Data for this task |

▬▬▬▬▬▬▬▬▬▬

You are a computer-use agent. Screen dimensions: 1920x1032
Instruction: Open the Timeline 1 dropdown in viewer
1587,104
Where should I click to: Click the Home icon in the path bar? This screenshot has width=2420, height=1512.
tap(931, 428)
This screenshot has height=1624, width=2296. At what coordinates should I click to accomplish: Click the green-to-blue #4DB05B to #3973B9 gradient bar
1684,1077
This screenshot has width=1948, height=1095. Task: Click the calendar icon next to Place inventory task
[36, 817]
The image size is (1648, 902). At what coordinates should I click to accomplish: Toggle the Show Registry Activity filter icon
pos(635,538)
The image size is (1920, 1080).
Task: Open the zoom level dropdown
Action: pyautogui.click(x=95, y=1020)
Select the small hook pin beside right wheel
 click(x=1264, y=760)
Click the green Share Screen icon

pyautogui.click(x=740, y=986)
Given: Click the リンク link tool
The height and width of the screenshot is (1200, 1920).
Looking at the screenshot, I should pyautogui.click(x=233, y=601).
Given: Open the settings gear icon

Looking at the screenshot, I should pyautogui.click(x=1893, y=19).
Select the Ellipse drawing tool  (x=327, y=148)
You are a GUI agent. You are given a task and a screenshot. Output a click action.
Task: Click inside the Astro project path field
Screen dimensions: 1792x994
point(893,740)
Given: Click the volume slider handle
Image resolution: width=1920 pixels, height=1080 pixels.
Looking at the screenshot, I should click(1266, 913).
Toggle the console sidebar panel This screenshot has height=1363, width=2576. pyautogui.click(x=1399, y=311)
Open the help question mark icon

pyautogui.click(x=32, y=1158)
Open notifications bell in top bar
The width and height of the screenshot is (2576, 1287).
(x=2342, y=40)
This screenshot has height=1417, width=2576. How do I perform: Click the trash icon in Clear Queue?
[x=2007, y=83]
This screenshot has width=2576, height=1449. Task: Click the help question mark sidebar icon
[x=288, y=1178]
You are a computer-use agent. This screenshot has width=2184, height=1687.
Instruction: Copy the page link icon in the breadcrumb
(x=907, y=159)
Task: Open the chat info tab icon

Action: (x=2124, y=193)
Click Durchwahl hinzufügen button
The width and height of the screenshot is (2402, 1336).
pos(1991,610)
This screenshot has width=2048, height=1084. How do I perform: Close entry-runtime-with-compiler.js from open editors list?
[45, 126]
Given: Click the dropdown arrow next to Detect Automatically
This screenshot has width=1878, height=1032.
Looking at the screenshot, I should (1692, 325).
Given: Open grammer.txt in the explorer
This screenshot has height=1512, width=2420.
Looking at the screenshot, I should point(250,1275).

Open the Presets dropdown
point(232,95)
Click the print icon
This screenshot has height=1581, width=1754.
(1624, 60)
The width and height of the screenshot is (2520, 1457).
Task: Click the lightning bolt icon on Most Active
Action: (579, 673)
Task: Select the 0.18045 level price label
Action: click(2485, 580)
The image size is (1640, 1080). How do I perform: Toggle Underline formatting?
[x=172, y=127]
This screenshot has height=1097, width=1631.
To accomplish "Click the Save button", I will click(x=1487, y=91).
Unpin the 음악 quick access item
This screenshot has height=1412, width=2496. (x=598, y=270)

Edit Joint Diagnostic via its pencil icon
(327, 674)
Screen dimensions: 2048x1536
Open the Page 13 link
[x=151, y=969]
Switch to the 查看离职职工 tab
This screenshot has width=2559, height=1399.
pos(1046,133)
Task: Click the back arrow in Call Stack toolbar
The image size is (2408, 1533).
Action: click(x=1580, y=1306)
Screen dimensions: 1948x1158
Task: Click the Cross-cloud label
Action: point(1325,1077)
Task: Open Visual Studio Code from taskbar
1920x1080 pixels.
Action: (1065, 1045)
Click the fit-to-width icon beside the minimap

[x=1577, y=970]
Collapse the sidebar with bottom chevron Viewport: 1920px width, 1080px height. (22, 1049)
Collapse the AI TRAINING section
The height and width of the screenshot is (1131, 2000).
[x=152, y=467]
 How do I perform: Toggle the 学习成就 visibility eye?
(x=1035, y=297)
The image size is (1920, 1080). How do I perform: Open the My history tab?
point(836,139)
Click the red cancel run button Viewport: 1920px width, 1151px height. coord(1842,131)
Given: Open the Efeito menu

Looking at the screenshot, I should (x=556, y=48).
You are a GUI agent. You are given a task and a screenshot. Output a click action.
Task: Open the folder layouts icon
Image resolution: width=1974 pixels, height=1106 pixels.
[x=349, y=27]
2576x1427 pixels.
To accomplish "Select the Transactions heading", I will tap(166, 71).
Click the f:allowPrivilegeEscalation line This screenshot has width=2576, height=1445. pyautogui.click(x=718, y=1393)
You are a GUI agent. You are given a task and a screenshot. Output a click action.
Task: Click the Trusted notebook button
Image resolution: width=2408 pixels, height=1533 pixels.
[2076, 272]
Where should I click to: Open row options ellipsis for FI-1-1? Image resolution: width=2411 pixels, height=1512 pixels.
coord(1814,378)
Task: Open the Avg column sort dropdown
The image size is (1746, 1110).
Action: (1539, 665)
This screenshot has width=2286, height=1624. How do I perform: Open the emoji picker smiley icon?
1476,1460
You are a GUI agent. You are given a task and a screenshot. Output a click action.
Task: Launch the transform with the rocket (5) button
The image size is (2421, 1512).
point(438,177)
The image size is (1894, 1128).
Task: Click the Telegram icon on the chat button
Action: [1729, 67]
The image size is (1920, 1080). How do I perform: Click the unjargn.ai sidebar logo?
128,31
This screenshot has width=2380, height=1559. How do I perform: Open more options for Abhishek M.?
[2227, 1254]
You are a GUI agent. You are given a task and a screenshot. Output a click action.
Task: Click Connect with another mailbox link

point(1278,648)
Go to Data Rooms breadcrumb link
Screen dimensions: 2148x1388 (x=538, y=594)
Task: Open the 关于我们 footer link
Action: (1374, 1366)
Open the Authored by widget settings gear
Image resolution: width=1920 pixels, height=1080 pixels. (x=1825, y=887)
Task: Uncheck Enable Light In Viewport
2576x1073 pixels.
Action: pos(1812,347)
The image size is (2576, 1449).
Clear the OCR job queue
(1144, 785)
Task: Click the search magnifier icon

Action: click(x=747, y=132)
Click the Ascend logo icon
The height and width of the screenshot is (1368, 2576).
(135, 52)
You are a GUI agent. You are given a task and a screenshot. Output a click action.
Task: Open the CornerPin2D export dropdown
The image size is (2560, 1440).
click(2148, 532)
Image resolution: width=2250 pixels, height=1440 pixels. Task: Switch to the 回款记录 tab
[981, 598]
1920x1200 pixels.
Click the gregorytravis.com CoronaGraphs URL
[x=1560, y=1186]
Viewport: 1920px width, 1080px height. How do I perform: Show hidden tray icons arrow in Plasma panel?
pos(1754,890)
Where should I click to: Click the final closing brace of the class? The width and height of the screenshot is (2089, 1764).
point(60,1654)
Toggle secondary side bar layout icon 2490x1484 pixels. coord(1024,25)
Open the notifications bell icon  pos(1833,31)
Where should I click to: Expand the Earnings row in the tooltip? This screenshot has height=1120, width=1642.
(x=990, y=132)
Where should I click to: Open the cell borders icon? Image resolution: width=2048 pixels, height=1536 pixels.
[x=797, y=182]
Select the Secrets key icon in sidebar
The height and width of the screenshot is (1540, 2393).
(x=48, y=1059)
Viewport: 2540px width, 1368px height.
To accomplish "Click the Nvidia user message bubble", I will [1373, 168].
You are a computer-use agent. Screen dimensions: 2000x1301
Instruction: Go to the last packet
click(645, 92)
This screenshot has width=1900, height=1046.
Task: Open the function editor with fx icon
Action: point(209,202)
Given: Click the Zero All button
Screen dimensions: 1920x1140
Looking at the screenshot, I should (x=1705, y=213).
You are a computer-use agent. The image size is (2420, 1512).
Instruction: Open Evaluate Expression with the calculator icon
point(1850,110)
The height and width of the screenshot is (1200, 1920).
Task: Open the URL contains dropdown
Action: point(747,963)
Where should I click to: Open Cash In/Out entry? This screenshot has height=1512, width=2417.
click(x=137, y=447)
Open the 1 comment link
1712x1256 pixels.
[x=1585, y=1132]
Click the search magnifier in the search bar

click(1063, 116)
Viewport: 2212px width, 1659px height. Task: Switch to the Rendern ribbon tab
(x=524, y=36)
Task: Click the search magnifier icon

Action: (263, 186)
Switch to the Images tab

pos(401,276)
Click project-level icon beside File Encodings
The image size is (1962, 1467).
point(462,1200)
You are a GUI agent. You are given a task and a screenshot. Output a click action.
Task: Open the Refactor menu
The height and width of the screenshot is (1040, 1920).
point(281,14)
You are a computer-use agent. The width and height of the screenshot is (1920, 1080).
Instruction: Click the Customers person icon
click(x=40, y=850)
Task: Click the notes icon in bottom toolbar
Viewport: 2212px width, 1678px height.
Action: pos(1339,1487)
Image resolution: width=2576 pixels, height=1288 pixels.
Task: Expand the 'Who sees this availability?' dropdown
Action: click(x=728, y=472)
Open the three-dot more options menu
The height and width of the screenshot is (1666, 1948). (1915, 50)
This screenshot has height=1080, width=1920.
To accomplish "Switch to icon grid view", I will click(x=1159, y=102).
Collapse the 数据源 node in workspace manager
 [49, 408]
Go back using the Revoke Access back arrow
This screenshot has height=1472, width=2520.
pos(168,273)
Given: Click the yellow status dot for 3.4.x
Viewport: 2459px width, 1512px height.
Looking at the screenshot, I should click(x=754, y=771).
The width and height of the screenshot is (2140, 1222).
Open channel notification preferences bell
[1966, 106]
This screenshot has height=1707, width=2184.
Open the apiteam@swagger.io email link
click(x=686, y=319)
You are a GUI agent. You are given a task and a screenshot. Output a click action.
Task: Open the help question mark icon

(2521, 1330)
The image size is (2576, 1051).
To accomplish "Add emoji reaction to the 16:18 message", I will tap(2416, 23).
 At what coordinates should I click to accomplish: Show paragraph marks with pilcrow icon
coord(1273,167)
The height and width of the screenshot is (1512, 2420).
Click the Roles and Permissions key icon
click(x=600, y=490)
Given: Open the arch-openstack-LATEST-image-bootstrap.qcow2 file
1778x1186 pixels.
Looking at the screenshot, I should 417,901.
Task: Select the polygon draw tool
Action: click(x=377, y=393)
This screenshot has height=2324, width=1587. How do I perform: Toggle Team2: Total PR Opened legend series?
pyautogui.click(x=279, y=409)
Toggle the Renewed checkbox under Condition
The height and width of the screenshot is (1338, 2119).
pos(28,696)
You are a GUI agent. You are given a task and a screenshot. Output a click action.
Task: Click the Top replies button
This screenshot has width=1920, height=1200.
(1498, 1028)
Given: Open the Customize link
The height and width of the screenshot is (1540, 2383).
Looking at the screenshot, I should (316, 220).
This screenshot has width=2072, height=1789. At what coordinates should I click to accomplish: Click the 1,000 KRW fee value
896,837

▬▬▬▬▬▬▬▬▬▬

What the exercise asks | Across all the records above, count the lines that contain "bottom" and reply with only the number.

Answer box | 2